The new code, which the country’s Parliament has approved, would increase taxes on what are known as strategic—or critical—minerals such as cobalt from 30 percent to 35 percent and raise the government’s stake in new mining projects from 5 percent to 10 percent. Lawmakers also approved a 50 percent super profits tax and raising royalties from 2 percent to 3.5 percent.
The measure awaits President Joseph Kabila‘s signature.
The Democratic Republic of Congo is the world’s largest producer of cobalt—as it has about two-thirds of the global deposits. Cobalt is a main battery component of electric vehicles, and it has defense and aerospace uses.
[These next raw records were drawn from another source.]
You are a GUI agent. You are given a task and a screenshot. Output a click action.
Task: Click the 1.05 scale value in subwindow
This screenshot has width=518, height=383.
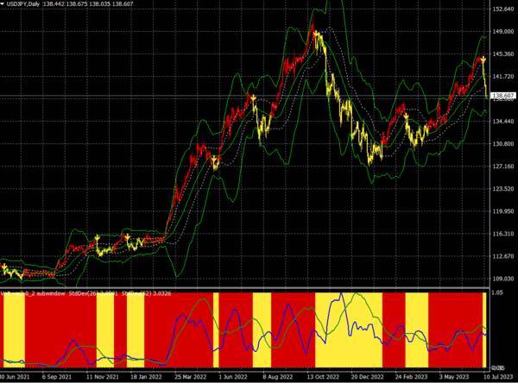[499, 294]
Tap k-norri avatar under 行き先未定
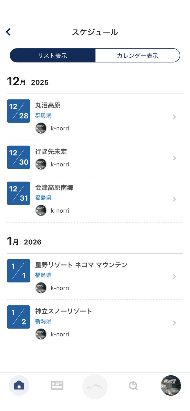Viewport: 190px width, 411px height. point(41,164)
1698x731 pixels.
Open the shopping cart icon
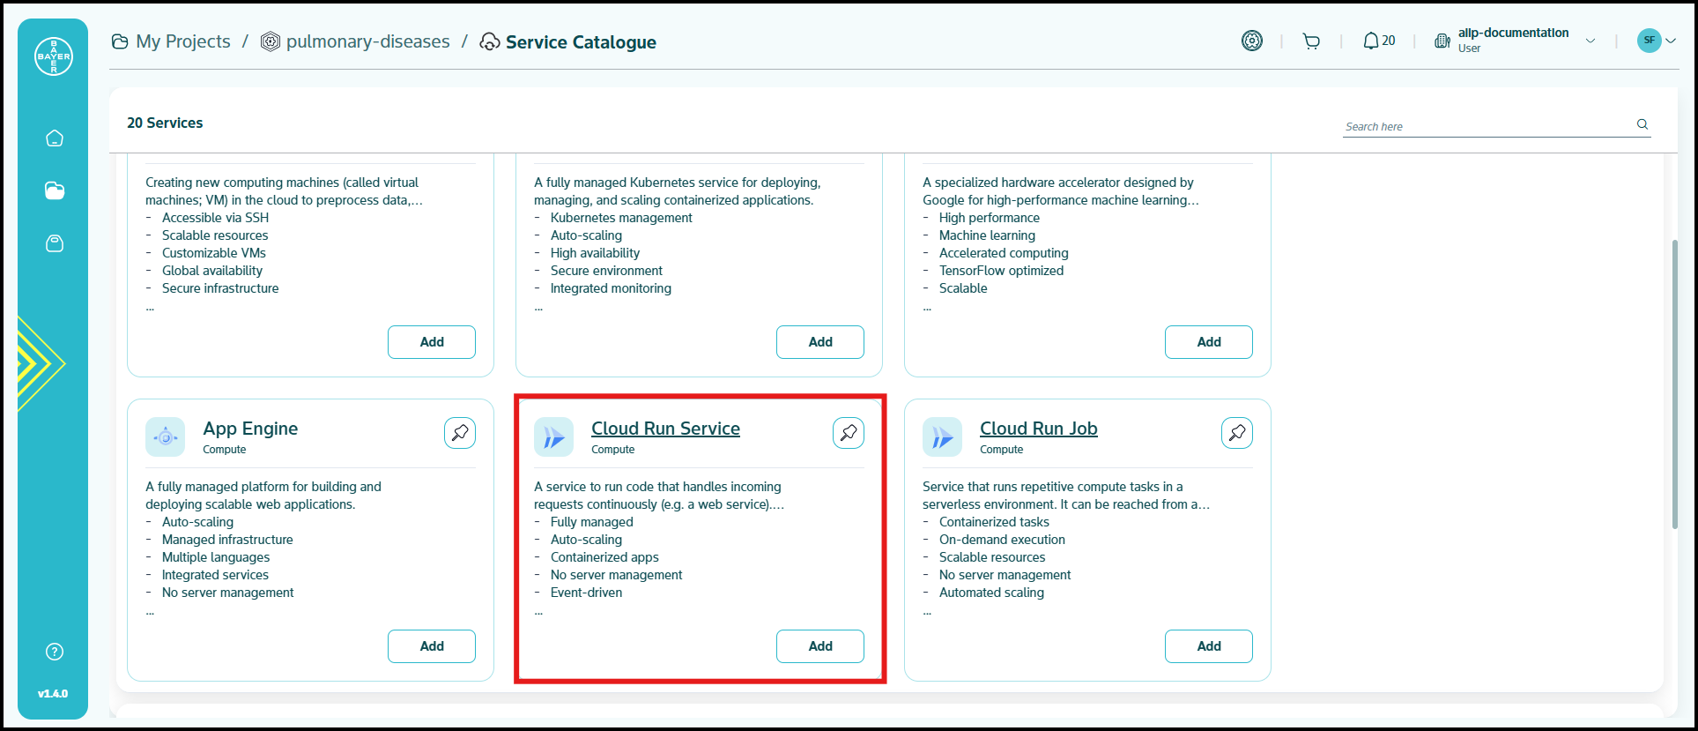1311,41
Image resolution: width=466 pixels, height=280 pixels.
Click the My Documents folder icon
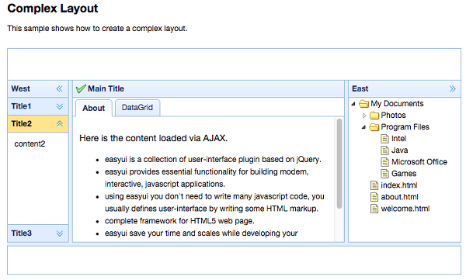click(x=363, y=104)
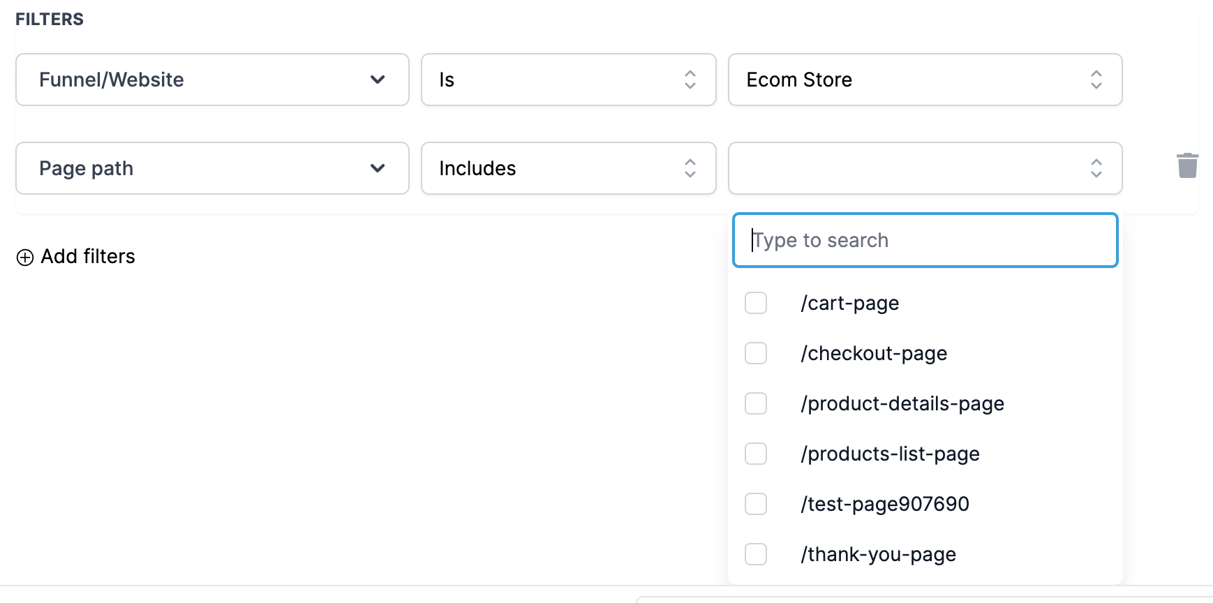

It’s also one of the minerals the countries like the U.S. stockpile in case of national emergencies.
More than $750 million of mining revenues paid by mining companies to state bodies in the Democratic Republic of Congo was lost to the treasury between 2013 and 2015, according to Global Witness, the London-based nongovernmental organization.
Most of the country’s mining revenue was lost through corruption, tax holidays, inefficient tax collection, fraudulent declarations to the tax authorities, and embezzlement, the organization said.
But in the past five years, a resurgent economic patriotism has been spreading in this central African country, with calls to have taxation sections of the current mining laws amended or scrapped altogether, it said.
“The new mining code will make mines a true motor of the development of this country,” DRC Mining Minister Martin Kabwelulu told senators last month.
The major international mining companies, including Ivanhoe Mines Ltd., China Molybdenum Co. Ltd., and Rangold, have asked Kabila not to sign the new law.
At the African Mining Indaba conference in Cape Town, South Africa, Mark Bristow, Randgold’s chief executive, warned that African mining is at crossroads and higher government taxes on minerals like cobalt would have consequences.
“Start making unreasonable demands, and investors will vote with their feet,” Bristow told delegates Feb. 6.
But Robert Friedland, executive chairman of Ivanhoe, said his company was willing to pay the higher taxes and royalties, provided the move would be counterbalanced by stability, accountability, and transparency.
While Friedland was careful not to break ranks from other companies such as Rangold and their hard-line position that the new code must be renegotiated. The Democratic Republic of Congo’s government should honor previous agreements as outlined in the country’s 2002 mining code, Ivanhoe Mines said in a news release.
But the mining companies in general are keeping up a united front and are vowing to oppose the code.
“If this fails, however, we shall seek to enforce our rights including those which provide for international arbitration,” Bristow said in a Feb. 4 statement of the companies’ efforts.